# GIVEN DATA
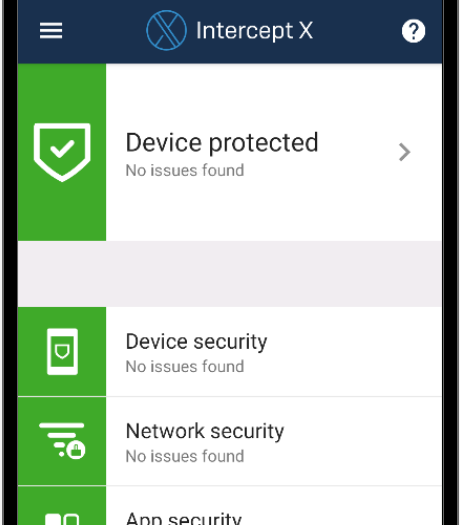Viewport: 460px width, 525px height.
Task: Click "No issues found" under Device protected
Action: pyautogui.click(x=185, y=170)
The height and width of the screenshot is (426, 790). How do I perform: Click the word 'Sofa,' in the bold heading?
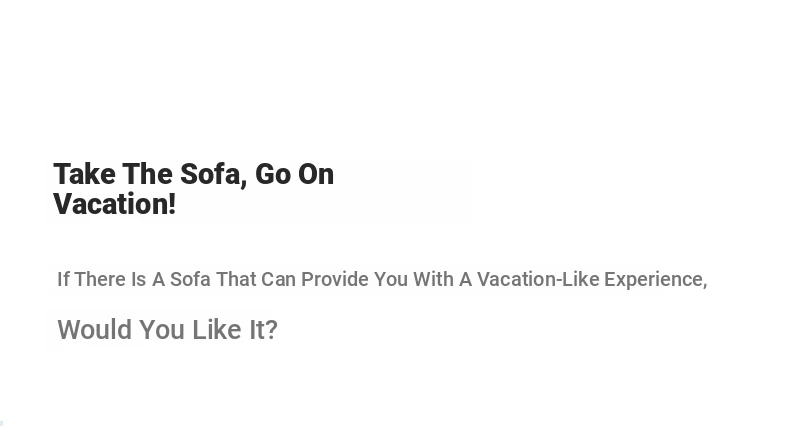(x=214, y=175)
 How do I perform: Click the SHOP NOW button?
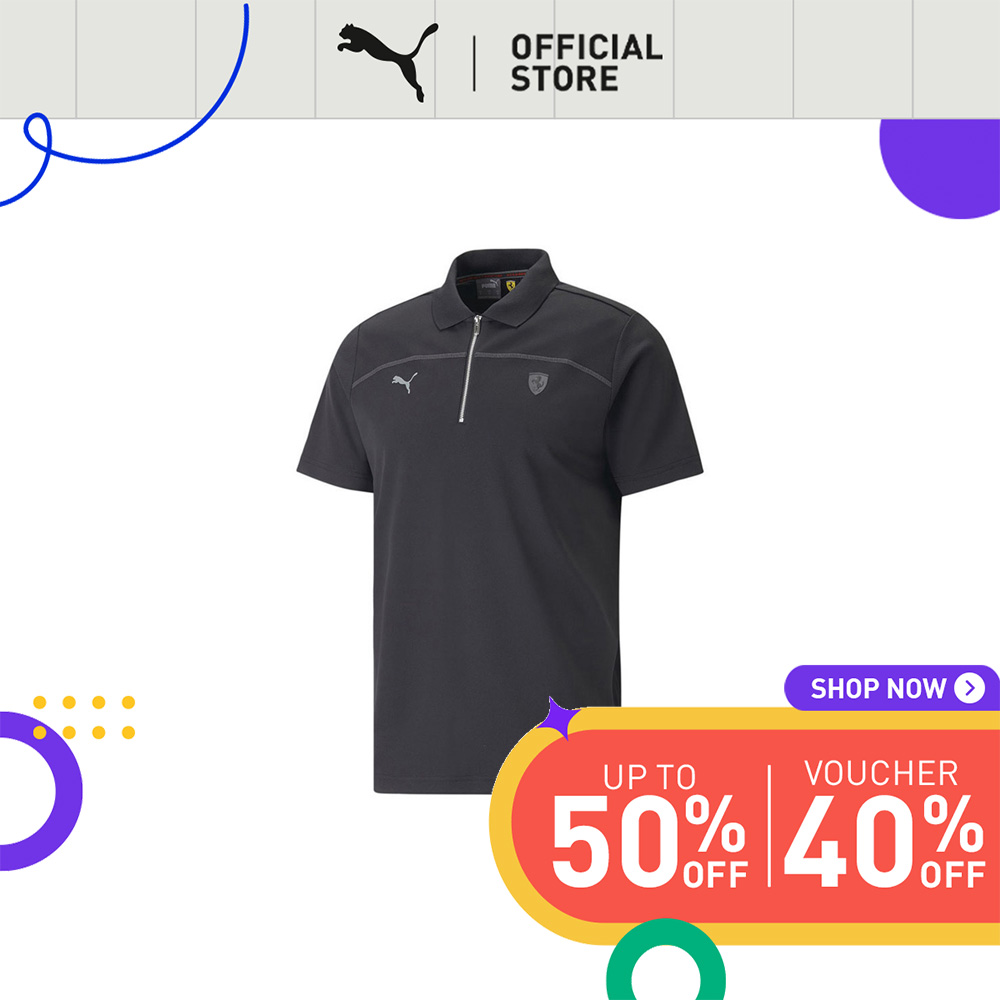(x=892, y=688)
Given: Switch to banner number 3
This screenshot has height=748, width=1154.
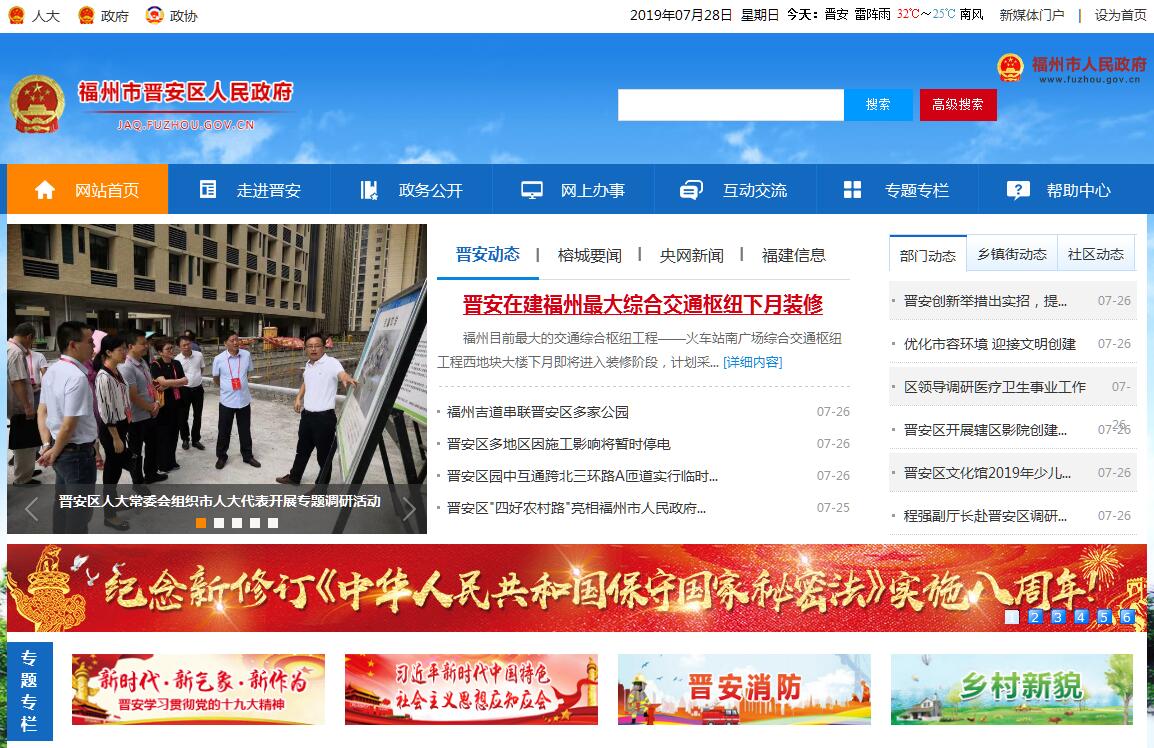Looking at the screenshot, I should coord(1057,617).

# PROBLEM DESCRIPTION
All that belongs in the answer is the lines from the line with "How do I perform: Click the SHOP NOW button?" through the closing line of the entries, inclusive, transcribed exactly and free of pictures.

# EXERCISE ANSWER
 How do I perform: Click the SHOP NOW button?
(x=892, y=688)
Given: Switch to banner number 3
This screenshot has height=748, width=1154.
Looking at the screenshot, I should coord(1057,617).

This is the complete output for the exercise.